**Примените прочитанное:**
a – Сколько дней семья провела с девочкой, согласно тексту об усыновлении Анжелики?
b – Объясните в одном–трех предложениях, почему, по тексту об усыновлении Анжелики, велика вероятность отрицательного решения судьи.
c – Определите, согласуются ли с текстом об усыновлении Анжелики утверждения: (i) судья вернулась только в сентябре; (ii) МИД России дал Канаде официальное разъяснение; (iii) письмо Верховного суда было разослано в конце июля. Каждый ответ подтвердите точной цитатой.

**Исходный текст:**

■ ■ ■ ■ ■

Мы провели с девочкой четыре дня. Первый день, когда Анжелику дали на руки, она заплакала — и это нормальная реакция на незнакомого человека, а потом я ее все время держала на руках, потому что она не хотела, чтобы ее опускали на пол, хотела все время быть на ручках. Мы поехали домой в полной уверенности, что скоро мы ее заберем. Дома мы подготовили документы для суда и сказали Адаму, чтобы он ждал сестренку. Теперь он все время спрашивает: «Где моя сестренка?»
…Когда мы были в Кемерове в июне, мы знали, что Россия приняла антигейское законодательство, но понимали, что нас это никак не должно коснуться, потому что мы традиционная нормальная семья. Мы надеялись, что в сентябре у судей закончатся отпуска, мы вернемся в Россию и заберем Анжелику, но нам позвонила директор нашего агентства и сказала, что происходят некоторые изменения в процессе усыновления российских детей. Судья отсутствовала, вернулась только в сентябре, а в конце августа было разослано письмо Верховного суда, после которого российские суды приостановили усыновления. Мы знаем, что очень высока вероятность того, что судья вынесет отрицательное решение, потому что между Канадой и Россией не было двустороннего соглашения об участии России в ситуации переусыновления. Мы ничего не понимаем: ведь в российском законодательстве нет ничего о необходимости такого соглашения, нет закона, в соответствии с которым нам могут отказать, есть только рекомендательное письмо Верховного суда! Министерство иностранных дел Канады несколько раз обращалось за официальным разъяснением в МИД России и не получило никакого разъяснения. Два официальных лица из Министерства иностранных дел и Министерства по делам гражданства и иммиграции специально летали по нашему поводу в Россию на переговоры и тоже не получили официального ответа. Новый посол Канады в России встречался с министром иностранных дел Лавровым и просил официальную информацию, и опять ничего не получил. «Да, мы в курсе», — это все, что иногда отвечают российские власти на наши просьбы.
— То есть вы ничего про ребенка с июня не знаете, больше ее не видели?

■ ■ ■ ■ ■

**Выдержки из данных:**

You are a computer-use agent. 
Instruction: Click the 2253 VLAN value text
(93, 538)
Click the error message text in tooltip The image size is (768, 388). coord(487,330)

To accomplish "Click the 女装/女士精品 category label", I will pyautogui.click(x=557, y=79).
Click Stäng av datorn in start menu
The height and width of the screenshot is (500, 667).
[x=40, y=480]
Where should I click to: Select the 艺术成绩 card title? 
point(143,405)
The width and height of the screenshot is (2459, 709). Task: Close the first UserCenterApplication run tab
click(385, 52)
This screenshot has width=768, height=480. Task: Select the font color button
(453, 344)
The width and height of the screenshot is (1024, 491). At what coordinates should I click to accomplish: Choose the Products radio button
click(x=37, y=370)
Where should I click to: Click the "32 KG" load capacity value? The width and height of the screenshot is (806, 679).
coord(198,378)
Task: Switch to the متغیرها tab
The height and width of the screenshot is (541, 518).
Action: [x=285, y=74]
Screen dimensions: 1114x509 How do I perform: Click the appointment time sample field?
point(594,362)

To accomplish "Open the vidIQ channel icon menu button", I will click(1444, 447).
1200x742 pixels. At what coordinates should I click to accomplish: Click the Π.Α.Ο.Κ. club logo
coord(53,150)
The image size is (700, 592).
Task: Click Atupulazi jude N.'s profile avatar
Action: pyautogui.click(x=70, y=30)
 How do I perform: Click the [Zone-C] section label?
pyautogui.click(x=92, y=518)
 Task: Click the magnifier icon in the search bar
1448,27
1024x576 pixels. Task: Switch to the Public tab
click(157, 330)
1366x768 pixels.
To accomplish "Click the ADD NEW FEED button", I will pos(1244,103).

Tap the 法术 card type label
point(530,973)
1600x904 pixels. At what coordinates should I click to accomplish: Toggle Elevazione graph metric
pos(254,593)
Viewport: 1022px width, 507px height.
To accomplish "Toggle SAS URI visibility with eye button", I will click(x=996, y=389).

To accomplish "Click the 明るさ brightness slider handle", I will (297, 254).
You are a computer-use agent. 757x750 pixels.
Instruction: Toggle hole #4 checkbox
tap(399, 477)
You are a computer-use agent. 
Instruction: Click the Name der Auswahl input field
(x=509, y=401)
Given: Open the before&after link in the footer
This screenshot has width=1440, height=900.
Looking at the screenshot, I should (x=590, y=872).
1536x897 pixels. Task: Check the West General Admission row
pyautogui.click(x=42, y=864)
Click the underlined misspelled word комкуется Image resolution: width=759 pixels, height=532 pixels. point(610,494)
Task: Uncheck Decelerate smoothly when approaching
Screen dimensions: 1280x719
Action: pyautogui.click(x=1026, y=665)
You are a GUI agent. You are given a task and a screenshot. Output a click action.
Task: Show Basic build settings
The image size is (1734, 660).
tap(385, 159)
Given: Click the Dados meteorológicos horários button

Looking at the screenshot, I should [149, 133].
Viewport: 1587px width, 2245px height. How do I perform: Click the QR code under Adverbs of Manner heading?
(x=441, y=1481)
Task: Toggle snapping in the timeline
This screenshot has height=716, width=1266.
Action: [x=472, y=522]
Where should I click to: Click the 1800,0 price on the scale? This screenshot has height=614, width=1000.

■ ■ ■ ■ ■

**Ответы к заданиям:**
a – Четыре дня.

b – Между Канадой и Россией не было двустороннего соглашения об участии России в ситуации переусыновления. Поэтому вероятность того, что судья вынесет отрицательное решение, очень высока.

c –
(i) Да: «Судья отсутствовала, вернулась только в сентябре».
(ii) Нет: «Министерство иностранных дел Канады несколько раз обращалось за официальным разъяснением в МИД России и не получило никакого разъяснения».
(iii) Нет: «в конце августа было разослано письмо Верховного суда».